The main difference between the cold war era and the world as we know it today, Baker explained, is the “absence of any single pervasive, all-powerful threat to the very existence of the United States of America.”

During the first two years of his term of secretary of state under President Bush, Baker said, “It was easy to determine what we were for and what we were against.” Whatever the Soviet Union was for, the United States was against, and whatever it was against, we were for, he said.

There was a paradigm of containment practiced in the United States at that time, Baker said, adding that there was a degree of certainty about the cold war.

But, he said, “I don’t think we for one minute should be nostalgic about the cold war.” It was a more dangerous era, he said.

Today, policy makers often struggle, Baker said, because the paradigm that called for the containment of a hostile foe and its ideologies no longer exists, making it harder to achieve a consensus behind foreign and domestic policy alike.

Also participating in the inauguration of the Peterson Center were Secretary of State Madeleine Albright, from Washington, D.C., and Cyrus Vance, secretary of state under President Carter, from New York. United Nations Secretary-General Kofi Annan was the keynote speaker during the dinner held in New York.

The Baker Institute has a strong relationship with the Council on Foreign Relations, which has included studies on such issues as the energy industry and U.S.-Cuban relations.
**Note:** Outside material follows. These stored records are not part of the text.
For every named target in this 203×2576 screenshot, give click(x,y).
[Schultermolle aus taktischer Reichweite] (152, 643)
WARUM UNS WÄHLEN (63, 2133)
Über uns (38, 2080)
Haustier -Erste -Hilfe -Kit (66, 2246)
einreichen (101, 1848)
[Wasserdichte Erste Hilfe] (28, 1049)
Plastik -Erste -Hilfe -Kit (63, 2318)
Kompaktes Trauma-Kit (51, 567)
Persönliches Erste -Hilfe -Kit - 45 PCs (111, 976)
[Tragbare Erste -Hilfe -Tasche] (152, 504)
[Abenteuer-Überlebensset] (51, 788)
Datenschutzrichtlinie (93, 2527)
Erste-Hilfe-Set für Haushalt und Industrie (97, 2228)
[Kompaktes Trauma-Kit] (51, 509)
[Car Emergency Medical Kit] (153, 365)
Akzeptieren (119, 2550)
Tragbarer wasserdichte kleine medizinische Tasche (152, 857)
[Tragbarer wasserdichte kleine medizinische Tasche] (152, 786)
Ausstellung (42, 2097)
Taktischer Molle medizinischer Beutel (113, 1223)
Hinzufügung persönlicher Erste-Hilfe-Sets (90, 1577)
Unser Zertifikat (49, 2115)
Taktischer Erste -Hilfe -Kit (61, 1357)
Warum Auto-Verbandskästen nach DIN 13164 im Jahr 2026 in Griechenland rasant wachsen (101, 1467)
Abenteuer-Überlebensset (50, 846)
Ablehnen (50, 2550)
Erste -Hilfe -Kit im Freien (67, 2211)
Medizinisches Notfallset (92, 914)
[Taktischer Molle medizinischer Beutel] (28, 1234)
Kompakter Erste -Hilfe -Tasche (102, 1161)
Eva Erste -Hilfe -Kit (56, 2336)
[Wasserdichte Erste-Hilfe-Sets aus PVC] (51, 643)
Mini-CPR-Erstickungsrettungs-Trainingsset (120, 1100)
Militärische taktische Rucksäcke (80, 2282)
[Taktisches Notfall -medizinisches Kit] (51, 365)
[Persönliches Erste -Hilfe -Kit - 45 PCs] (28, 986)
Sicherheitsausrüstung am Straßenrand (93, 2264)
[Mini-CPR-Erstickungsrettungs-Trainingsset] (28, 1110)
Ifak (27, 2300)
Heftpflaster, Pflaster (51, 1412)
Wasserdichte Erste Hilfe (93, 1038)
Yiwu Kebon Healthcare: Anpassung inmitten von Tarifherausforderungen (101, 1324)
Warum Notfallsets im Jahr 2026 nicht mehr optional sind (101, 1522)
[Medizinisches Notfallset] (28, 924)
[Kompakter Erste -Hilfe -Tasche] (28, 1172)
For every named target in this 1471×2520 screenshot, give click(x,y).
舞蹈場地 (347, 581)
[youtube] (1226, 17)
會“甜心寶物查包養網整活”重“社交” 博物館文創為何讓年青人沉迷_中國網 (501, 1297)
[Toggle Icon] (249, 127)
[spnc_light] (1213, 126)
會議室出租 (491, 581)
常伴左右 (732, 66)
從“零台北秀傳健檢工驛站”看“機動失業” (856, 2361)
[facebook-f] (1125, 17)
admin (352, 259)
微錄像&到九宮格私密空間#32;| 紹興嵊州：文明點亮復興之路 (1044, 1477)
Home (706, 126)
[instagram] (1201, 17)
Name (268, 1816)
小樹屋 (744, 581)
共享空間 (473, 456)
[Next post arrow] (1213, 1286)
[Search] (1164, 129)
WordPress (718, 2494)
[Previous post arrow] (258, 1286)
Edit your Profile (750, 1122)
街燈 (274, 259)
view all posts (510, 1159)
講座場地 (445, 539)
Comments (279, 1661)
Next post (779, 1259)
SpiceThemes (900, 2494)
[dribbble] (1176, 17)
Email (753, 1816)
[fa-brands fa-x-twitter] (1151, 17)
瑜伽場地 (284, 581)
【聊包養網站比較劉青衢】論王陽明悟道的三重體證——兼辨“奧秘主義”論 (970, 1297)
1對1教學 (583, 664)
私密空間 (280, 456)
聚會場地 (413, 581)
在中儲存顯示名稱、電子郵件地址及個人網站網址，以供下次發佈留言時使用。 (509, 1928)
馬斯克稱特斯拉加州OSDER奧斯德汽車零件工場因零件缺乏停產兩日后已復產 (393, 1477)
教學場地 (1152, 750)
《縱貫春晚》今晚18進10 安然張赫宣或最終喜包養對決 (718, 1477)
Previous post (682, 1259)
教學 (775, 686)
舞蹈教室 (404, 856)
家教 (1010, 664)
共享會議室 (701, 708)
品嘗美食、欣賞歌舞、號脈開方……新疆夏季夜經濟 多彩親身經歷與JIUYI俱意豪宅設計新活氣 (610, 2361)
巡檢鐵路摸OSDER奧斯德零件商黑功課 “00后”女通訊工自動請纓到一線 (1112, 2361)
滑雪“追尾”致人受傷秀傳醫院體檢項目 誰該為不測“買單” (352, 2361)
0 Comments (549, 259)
The council, founded in 1921, is a national membership organization dedicated to the public debate on international affairs and nurturing the next generation of foreign policy leaders. With the Peterson Center, the Council on Foreign Relations expands its usable space by 20 percent. It houses the Studies Department and includes Peterson Hall, with video-conferen-cing equipment to facilitate face-to-face interaction between the council’s main offices in New York and elsewhere.